Eastman Johnson. "The Barefoot Boy".
Boston: L. Prang & Co., 1867-69. 12 3/4 x 9 3/4. Chromolithograph. Margins trimmed to image and print mounted on board as originally issued. With original Prang print label on verso. Very good condition. In original period frame.
Johnson's "The Barefoot Boy" is one of the most famous of all Prang's chromos, advertised by Prang as the personification of the American character: the boy "in homespun clothing, barefooted," symbolizing "that self-reliant aspect which characterizes the rural and backwoods children." Based by Eastman Johnson on John Greenleaf Whittier's poem, "The Barefoot Boy," the print was praised in magazines and books as the paradigm of the quality chromolithographs could display, and Prang claimed that it was "the most popular of all our publications." It took three months to make the twenty-six stones used to make this print and another five months to print the first run. For promotion, Prang provided free copies to the poet and painter and then quoted their replies in his advertisements.
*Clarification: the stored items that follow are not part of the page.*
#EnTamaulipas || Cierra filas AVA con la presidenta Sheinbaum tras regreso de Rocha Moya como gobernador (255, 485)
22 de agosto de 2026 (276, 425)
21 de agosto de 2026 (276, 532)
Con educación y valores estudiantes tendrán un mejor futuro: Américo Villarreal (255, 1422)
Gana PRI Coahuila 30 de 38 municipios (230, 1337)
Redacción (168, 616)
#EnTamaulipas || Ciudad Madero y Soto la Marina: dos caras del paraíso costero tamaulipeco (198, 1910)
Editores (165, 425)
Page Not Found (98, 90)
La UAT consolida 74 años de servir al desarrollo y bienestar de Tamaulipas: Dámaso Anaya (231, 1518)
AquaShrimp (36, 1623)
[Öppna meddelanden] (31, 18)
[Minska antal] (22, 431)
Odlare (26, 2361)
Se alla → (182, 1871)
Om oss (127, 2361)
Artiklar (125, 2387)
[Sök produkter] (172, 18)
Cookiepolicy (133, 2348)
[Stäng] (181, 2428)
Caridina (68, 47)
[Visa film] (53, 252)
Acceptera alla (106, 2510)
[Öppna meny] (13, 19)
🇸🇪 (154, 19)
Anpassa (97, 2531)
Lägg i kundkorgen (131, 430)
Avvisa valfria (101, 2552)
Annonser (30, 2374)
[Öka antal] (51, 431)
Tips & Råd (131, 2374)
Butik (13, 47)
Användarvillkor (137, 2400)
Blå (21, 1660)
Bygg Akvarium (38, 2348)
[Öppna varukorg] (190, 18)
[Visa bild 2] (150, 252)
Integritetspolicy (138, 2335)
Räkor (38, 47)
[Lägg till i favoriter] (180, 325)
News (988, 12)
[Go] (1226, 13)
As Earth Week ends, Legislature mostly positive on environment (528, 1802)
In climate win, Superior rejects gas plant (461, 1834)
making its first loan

Whittier wrote, "It is a charming illustration of my little poem, and in every way satisfactory as a work of art"; and Johnson claimed that, "It strikes me as being one of the best chromolithographs I have ever seen." This print is not only a classic American genre image, but it is a wonderful example of the quality of prints published by the greatest of American chromolithographic publishers.